=== What you should do ===
Extend the mailing-list thread below on the upgrade and restart order for OVN components, continuing from its last line.

=== Page extract ===
start

Re: [ovs-discuss] [ovn] recommended upgrade/restart procedure for ovn components

2021-08-19 Thread Numan Siddique
On Wed, Aug 18, 2021 at 1:47 PM Krzysztof Klimonda
 wrote:
>
> Hi Numan,
>
> On Wed, Aug 18, 2021, at 17:42, Numan Siddique wrote:
> > On Wed, Aug 18, 2021 at 3:55 AM Krzysztof Klimonda
> >  wrote:
> > >
> > > Hi,
> > >
> > > After reading OVN upgrade documentation[1], my understanding is that the 
> > > order of upgrading components is pretty important to ensure controlplane 
> > > & dataplane stability. As I understand those are the upgrade steps:
> >
> > >
> > > 1. upgrade and restart ovn-controller on every chassis
> > > 2. upgrade ovn-nb-db and ovn-sb-db and migrate database schema
> > > 3. upgrade ovn-northd as the last component
> >
> > Even though this is the recommended procedure,  I know that Openstack
> > tripleo deployments and Openshift upgrades the ovn-northd and
> > ovsdb-servers first
> >
> >
> > >
> > > First, is schema upgrade is done by ovn-ctl somehow? It didn't upgrade 
> > > schema for me and I had to run "ovsdb-client migrate" command on both 
> > > northbound and southbound databases.

end

=== Material ===
start

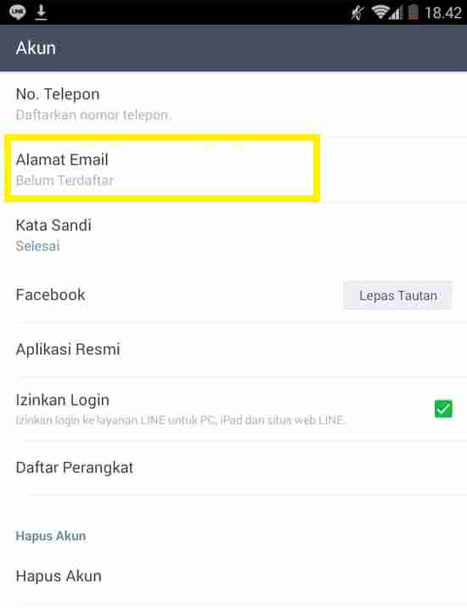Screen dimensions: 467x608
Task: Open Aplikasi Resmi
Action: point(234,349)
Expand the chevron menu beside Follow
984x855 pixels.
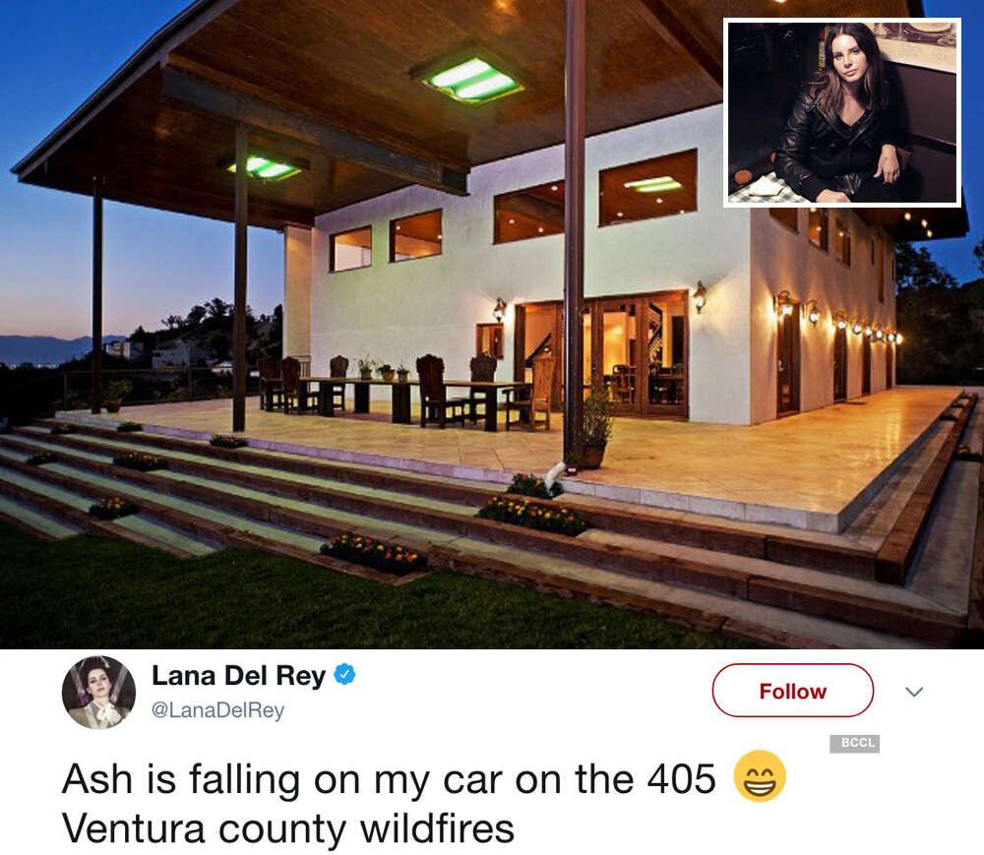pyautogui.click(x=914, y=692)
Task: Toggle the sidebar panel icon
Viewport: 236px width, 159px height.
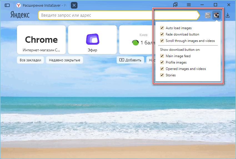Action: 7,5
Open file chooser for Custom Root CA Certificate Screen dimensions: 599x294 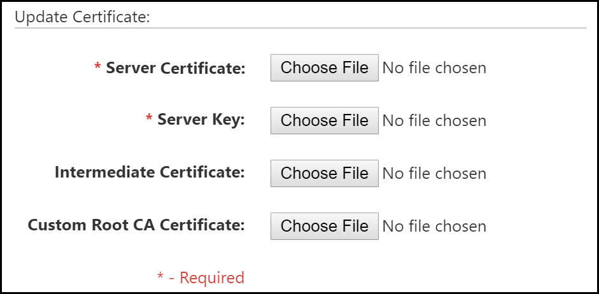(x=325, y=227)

end
start

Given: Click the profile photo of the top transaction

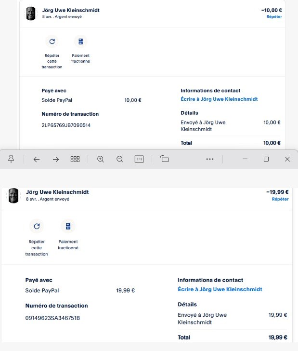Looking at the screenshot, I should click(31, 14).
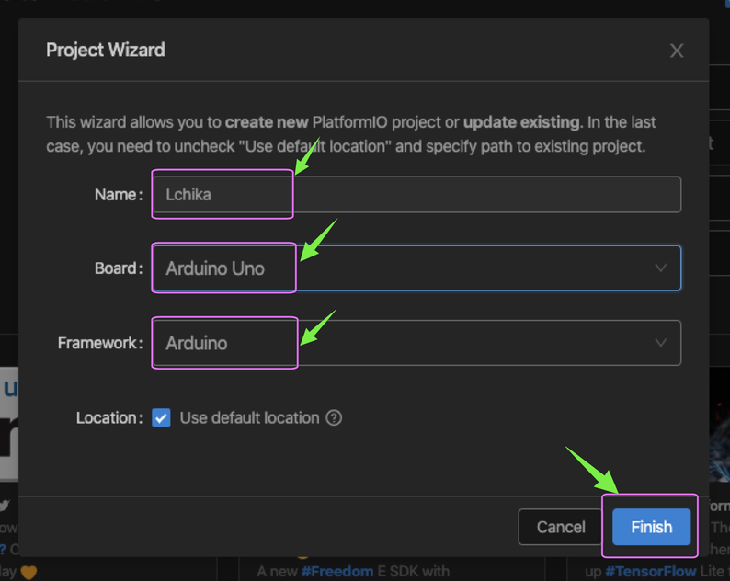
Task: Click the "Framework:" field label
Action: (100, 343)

end

=== Expected output ===
> >
> > I think ovn-ctl should take care of upgrading the database to the
> > updated schema.  Before restarting the ovsdb-servers, the ovn packages
> > were upgraded to the desired schema files right ?
> > If so, I think ovn-ctl should upgrade the database.
>
> Yeah, those are kolla containers and after restart we use new image with new 
> ovn packages. This is how kolla starts northbound db: 
> "/usr/share/ovn/scripts/ovn-ctl run_nb_ovsdb --db-nb-addr=172.16.0.213 
> --db-nb-cluster-local-addr=172.16.0.213  --db-nb-sock=/run/ovn/ovnnb_db.sock 
> --db-nb-pid=/run/ovn/ovnnb_db.pid 
> --db-nb-file=/var/lib/openvswitch/ovn-nb/ovnnb.db 
> --ovn-nb-logfile=/var/log/kolla/openvswitch/ovn-nb-db.log" - I'll double 
> check if I can figure out why schema wasn't upgraded.


>
> >
> > >
> > > Second, in large deployments (250+ ovn-controllers) restarting ovn 
> > > southbound cluster nodes leads to complete failure of the southbound 
> > > database in my environment - once all ovn-controllers (and 
> > > neutron-ovn-metadata-agents) start reconnecting to the cluster, the load 
> > > generated by them makes cluster lose quorum, or even corrupt database on 
> > > some nodes.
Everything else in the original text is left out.